Raw records
★ ★ ★ ★ ★ ★ ★

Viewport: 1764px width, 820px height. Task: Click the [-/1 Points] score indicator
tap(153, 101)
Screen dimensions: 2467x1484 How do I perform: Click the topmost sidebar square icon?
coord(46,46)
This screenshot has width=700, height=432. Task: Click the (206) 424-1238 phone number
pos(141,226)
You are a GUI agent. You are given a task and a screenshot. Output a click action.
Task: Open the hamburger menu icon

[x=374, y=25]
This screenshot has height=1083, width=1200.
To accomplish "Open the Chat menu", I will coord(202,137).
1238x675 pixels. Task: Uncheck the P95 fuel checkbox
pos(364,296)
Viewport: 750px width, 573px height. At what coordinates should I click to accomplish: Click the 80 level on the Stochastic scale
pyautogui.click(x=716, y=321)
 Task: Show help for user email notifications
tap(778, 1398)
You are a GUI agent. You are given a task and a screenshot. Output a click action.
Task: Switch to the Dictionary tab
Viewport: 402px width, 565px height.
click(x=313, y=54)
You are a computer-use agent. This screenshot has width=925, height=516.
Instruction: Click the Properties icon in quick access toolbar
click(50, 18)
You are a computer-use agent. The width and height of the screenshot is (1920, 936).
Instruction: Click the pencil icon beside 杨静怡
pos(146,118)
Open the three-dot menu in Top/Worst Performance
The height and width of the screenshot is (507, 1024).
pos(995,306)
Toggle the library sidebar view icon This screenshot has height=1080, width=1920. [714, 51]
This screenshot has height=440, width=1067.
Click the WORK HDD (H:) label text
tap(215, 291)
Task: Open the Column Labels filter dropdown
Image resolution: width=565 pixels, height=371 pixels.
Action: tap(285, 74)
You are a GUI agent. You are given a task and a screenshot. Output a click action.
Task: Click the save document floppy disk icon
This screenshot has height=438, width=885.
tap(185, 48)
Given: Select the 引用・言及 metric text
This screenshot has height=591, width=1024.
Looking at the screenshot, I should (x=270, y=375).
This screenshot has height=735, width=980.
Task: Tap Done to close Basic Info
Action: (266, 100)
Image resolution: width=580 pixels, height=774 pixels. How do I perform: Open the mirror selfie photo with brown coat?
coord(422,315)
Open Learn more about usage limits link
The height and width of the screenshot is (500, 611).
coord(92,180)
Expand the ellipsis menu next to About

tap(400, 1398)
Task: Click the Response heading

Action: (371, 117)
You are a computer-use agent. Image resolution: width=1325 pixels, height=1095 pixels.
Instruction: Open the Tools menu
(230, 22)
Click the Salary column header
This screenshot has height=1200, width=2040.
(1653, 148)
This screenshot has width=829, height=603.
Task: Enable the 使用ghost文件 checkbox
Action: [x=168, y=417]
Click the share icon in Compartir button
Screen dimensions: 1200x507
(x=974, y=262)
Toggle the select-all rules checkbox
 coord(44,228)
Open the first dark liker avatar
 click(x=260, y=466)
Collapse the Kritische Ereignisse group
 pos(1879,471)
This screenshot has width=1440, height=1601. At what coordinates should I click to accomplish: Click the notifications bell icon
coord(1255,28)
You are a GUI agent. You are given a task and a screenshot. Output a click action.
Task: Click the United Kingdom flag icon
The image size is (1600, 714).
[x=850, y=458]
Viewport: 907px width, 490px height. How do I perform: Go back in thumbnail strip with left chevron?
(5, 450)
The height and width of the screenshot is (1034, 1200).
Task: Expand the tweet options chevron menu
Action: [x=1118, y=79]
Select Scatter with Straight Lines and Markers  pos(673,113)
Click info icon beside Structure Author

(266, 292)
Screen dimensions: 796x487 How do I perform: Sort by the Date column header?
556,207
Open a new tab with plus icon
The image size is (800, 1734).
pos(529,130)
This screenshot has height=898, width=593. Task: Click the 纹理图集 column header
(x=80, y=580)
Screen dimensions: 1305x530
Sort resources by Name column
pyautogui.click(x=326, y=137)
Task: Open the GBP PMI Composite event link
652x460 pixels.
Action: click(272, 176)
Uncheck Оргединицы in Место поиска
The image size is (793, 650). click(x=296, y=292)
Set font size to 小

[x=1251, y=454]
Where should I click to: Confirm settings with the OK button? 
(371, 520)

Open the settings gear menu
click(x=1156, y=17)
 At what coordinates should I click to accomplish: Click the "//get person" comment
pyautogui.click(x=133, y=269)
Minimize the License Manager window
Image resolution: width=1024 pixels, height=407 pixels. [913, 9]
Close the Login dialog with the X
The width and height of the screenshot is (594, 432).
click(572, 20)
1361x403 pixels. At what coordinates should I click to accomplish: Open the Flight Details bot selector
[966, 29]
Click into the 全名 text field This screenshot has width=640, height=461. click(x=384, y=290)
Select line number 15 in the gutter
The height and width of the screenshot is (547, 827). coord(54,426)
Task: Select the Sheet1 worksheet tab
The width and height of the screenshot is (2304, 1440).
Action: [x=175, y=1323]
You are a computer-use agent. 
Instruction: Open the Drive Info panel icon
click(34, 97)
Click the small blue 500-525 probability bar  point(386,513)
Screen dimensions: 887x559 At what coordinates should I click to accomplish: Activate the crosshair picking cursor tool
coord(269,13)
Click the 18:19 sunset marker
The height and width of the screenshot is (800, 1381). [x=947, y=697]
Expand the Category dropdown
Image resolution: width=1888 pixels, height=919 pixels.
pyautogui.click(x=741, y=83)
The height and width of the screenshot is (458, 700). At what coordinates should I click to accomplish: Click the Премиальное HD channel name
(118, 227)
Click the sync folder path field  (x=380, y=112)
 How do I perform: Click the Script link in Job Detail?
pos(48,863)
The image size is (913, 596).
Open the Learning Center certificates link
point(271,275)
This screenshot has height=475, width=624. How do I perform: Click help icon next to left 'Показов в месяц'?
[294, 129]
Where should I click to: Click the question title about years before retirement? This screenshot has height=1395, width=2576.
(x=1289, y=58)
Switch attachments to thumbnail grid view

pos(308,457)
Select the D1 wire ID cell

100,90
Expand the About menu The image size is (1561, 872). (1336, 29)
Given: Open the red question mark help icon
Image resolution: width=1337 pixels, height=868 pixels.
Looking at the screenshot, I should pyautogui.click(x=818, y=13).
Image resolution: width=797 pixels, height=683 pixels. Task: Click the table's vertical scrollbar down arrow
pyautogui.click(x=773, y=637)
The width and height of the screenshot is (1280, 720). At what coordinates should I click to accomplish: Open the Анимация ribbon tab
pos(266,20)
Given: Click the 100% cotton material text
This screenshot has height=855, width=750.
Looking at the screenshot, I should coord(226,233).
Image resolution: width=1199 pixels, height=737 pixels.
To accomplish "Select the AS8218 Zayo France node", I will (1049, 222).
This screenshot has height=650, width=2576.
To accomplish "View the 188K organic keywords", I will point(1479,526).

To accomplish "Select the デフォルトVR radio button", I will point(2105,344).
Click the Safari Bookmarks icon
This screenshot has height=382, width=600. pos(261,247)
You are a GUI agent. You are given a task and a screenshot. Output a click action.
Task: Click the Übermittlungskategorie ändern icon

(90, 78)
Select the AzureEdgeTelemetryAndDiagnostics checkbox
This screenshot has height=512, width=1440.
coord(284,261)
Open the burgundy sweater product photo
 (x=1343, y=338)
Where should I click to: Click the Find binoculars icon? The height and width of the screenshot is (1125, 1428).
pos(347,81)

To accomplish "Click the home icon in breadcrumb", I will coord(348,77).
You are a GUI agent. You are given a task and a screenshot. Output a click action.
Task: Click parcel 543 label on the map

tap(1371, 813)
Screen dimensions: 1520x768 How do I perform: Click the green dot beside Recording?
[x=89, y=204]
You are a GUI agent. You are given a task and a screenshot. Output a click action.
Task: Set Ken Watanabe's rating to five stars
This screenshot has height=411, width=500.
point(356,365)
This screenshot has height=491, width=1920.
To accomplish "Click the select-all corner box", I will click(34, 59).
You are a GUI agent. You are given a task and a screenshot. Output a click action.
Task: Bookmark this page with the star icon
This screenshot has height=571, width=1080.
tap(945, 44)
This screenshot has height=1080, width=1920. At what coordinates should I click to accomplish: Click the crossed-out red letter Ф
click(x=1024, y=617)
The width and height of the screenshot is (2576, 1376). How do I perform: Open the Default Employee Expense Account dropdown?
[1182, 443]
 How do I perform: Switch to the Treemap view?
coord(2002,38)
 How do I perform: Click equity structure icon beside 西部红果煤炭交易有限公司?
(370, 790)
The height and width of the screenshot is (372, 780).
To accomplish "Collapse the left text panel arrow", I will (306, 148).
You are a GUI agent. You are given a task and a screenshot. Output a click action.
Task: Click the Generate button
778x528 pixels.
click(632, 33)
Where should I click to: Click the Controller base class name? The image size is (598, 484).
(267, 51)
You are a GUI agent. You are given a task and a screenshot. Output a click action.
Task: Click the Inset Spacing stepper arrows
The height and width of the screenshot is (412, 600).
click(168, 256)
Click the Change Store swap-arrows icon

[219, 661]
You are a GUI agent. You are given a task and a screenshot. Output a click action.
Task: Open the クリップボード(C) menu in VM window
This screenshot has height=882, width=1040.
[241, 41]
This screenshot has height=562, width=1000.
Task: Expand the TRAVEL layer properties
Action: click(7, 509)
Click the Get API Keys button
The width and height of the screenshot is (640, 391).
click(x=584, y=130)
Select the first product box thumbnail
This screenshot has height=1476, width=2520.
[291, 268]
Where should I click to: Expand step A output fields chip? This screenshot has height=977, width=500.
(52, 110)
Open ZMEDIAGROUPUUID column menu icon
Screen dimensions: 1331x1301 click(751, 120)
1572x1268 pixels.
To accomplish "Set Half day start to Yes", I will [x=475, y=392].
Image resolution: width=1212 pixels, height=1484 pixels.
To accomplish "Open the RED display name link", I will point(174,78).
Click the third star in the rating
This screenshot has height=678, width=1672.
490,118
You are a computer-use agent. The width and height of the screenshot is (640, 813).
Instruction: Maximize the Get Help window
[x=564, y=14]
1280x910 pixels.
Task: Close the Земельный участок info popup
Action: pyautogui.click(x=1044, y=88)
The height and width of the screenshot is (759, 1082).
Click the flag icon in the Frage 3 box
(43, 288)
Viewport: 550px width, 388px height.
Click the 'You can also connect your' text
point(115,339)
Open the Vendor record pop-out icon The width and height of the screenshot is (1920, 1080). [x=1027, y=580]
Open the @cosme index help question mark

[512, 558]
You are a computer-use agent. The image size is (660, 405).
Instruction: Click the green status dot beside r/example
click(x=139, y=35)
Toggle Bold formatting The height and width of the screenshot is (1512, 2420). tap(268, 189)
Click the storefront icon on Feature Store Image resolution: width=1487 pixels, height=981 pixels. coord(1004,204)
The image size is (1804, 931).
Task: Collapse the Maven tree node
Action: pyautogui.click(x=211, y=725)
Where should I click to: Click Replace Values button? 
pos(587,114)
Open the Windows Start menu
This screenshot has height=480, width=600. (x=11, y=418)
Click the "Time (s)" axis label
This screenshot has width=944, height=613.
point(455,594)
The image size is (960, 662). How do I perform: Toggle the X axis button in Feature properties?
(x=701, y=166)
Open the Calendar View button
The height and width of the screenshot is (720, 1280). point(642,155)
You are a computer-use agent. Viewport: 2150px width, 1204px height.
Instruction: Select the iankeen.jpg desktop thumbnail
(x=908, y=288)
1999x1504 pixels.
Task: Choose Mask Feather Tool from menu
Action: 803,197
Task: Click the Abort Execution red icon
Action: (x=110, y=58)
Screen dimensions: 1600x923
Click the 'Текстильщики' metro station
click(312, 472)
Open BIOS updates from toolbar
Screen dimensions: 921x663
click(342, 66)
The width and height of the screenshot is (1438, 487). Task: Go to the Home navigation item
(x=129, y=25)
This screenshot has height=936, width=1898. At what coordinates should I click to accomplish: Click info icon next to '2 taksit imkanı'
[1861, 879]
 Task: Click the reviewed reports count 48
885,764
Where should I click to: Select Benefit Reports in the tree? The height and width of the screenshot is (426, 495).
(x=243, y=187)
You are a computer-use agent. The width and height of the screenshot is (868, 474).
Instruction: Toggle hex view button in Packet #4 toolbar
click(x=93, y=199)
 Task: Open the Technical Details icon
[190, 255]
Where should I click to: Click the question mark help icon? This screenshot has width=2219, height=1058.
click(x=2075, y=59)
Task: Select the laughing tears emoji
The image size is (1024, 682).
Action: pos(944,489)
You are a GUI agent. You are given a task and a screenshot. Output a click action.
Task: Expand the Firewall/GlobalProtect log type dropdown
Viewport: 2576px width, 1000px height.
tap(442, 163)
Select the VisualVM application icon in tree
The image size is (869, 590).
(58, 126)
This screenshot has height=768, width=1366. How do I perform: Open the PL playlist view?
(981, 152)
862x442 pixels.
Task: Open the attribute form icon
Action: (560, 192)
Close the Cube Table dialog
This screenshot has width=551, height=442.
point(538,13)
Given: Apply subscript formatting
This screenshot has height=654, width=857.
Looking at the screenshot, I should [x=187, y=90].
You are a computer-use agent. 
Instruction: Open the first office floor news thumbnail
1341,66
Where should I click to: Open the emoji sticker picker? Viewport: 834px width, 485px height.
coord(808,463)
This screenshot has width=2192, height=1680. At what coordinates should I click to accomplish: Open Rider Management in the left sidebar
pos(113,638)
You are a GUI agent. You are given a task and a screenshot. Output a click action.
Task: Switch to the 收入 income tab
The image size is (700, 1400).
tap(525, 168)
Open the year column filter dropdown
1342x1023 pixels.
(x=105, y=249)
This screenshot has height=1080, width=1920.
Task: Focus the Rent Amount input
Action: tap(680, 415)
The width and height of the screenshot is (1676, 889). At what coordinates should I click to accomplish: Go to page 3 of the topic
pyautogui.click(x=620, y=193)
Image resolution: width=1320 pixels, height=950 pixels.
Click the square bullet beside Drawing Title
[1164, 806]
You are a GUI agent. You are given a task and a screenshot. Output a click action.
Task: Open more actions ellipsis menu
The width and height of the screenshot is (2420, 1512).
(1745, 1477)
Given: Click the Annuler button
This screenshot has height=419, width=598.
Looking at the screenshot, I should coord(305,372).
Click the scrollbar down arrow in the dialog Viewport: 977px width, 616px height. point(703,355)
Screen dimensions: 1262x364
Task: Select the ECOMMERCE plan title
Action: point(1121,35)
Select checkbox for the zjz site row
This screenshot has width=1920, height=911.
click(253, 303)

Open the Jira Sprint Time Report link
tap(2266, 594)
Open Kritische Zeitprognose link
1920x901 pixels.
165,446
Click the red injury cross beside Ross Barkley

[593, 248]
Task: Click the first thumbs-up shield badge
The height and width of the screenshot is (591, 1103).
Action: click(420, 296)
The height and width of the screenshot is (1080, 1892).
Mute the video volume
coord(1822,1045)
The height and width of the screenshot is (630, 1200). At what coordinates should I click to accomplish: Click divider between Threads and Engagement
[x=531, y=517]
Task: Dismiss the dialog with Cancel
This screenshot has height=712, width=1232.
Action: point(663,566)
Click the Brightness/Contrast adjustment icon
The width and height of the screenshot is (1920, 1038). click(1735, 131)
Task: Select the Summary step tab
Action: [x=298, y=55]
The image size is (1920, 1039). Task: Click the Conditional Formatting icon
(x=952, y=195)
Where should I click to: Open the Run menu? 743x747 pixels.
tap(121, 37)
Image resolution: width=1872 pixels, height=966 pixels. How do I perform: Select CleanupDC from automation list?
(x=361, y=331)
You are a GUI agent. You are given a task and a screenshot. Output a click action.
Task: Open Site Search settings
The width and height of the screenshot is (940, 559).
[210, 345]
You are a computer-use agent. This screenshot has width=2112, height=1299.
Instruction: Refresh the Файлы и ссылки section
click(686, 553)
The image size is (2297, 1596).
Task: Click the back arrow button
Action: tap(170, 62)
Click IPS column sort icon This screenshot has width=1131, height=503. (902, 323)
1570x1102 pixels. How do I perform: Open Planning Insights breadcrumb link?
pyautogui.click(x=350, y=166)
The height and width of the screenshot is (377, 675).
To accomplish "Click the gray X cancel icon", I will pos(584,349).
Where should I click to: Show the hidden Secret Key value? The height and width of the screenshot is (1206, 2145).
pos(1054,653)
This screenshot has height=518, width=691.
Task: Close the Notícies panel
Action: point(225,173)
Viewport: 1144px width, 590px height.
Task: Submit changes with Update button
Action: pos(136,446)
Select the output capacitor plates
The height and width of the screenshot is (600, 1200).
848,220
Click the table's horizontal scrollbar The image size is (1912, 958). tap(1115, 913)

★ ★ ★ ★ ★ ★ ★

§ **WHAT YOU NEED TO DO**:
Can you write out the data again, starting with the line that contains "The image size is (960, 662)." and going on through the line that contains "(x=243, y=187)", substituting "Goal" for "Instruction" and leaving everything else unchanged?

§ **FULL SOLUTION**:
The image size is (960, 662). How do I perform: Toggle the X axis button in Feature properties?
(x=701, y=166)
Open the Calendar View button
The height and width of the screenshot is (720, 1280). point(642,155)
You are a computer-use agent. Viewport: 2150px width, 1204px height.
Goal: Select the iankeen.jpg desktop thumbnail
(x=908, y=288)
1999x1504 pixels.
Task: Choose Mask Feather Tool from menu
Action: 803,197
Task: Click the Abort Execution red icon
Action: (x=110, y=58)
Screen dimensions: 1600x923
Click the 'Текстильщики' metro station
click(312, 472)
Open BIOS updates from toolbar
Screen dimensions: 921x663
click(342, 66)
The width and height of the screenshot is (1438, 487). Task: Go to the Home navigation item
(x=129, y=25)
This screenshot has height=936, width=1898. At what coordinates should I click to accomplish: Click info icon next to '2 taksit imkanı'
[1861, 879]
 Task: Click the reviewed reports count 48
885,764
Where should I click to: Select Benefit Reports in the tree? The height and width of the screenshot is (426, 495).
(x=243, y=187)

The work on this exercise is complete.